The company is based in the United States, with Austin, Texas as its corporate headquarters.

== Products and services ==
Lightspeed Systems develops and offers software products for use by educational institutions.

=== Lightspeed MDM ===
Mobile device management software used by school IT staff to configure and manage school-issued devices through administrative policies.

In 2013, Lightspeed Systems introduced a Mobile Learning Essentials package, which included Lightspeed MDM (Mobile Device Management). The product was positioned to support schools in managing increasing numbers of student devices.

=== Lightspeed Filter ===
Web content filtering software used by schools to control access to internet content on school-managed devices and networks, based on administrator-defined policies. The company has described the product as supporting compliance with the Children’s Internet Protection Act (CIPA) by restricting access to certain categories of online content.

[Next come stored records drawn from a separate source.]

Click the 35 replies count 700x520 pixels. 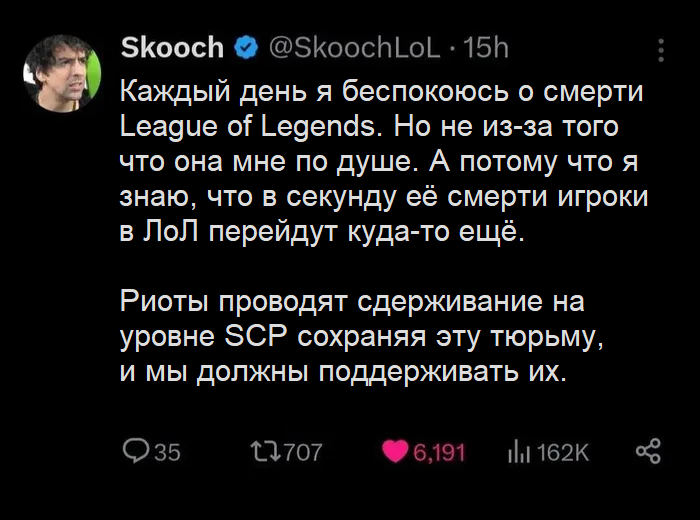pyautogui.click(x=167, y=453)
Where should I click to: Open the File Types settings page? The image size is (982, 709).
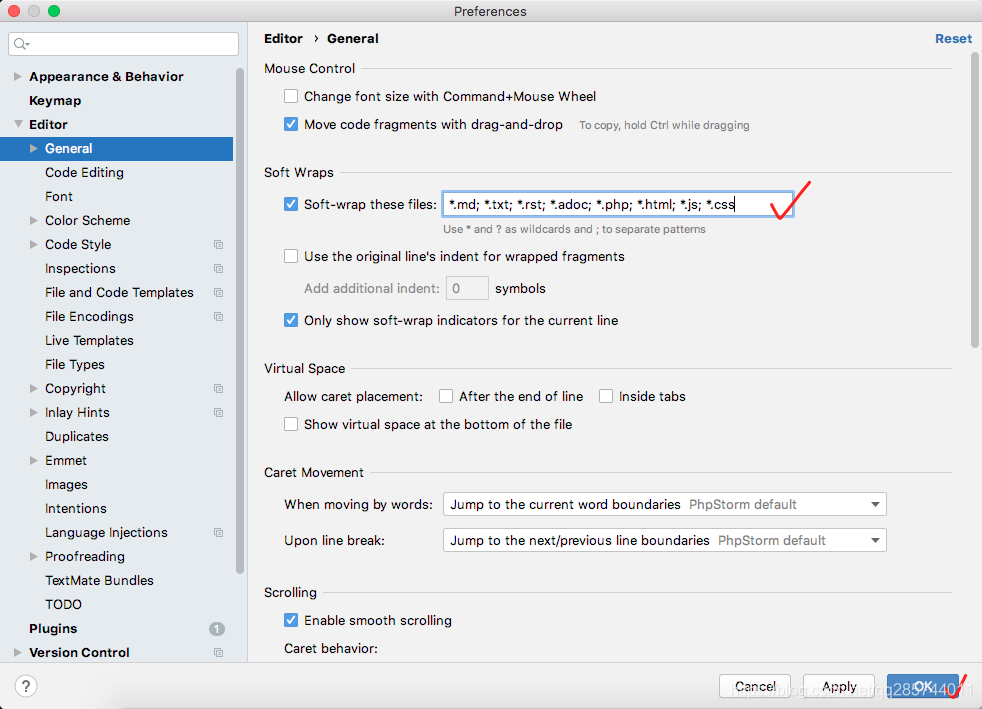coord(75,365)
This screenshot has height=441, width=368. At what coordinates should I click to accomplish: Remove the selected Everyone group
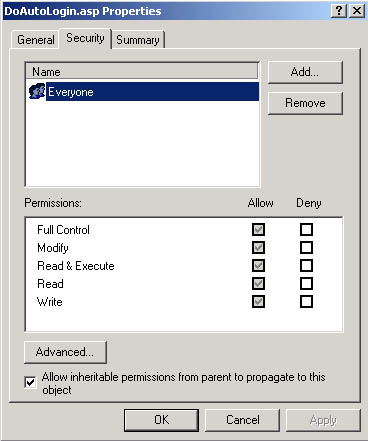click(305, 103)

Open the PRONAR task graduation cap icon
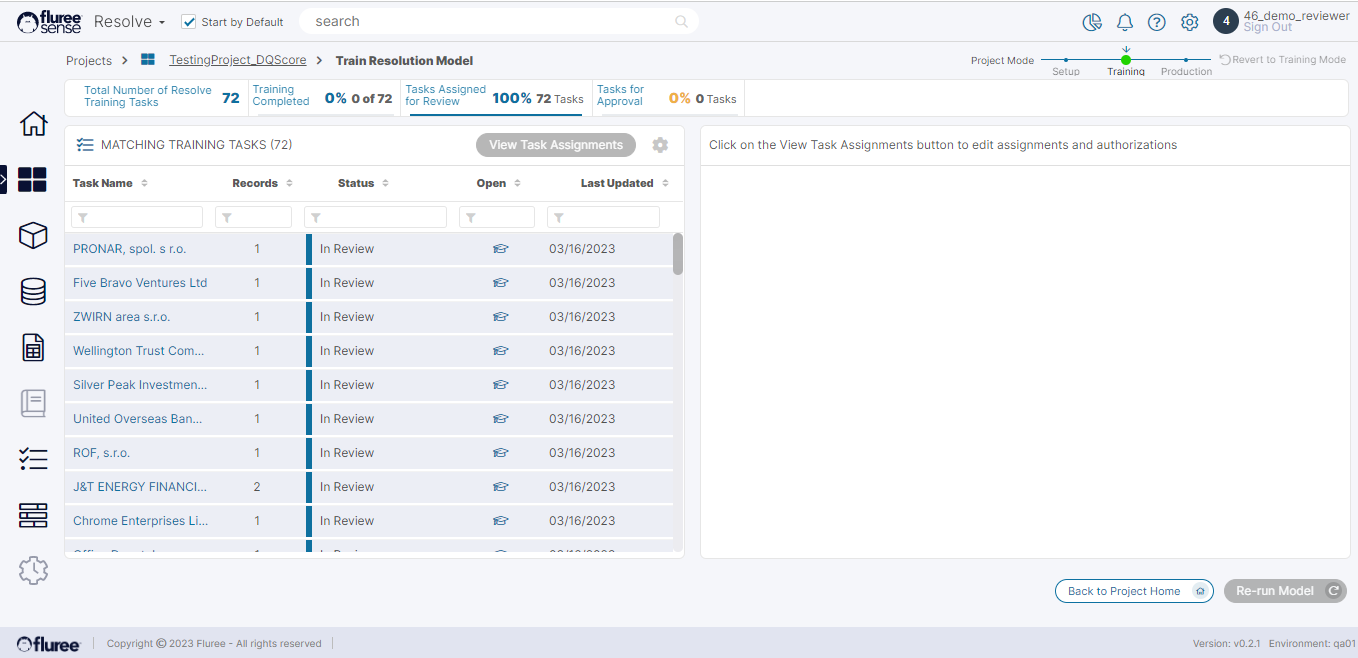point(501,249)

Prior to the launch of its agent-based filtering software, Lightspeed Systems offered Rockets, an inline network appliance that provided content filtering at the network level for school environments. In 2017, Lightspeed Systems announced a product called Relay Filter, which was later renamed Lightspeed Filter. The software initially supported Google Chromebooks, with support for macOS, iOS, and Microsoft Windows announced in 2018.

Lightspeed Filter incorporates two proprietary technologies: on-device decryption, which enables filtering of encrypted HTTPS traffic directly on the device without routing through an external proxy, and SmartPlay, which provides granular control over streaming video content including YouTube.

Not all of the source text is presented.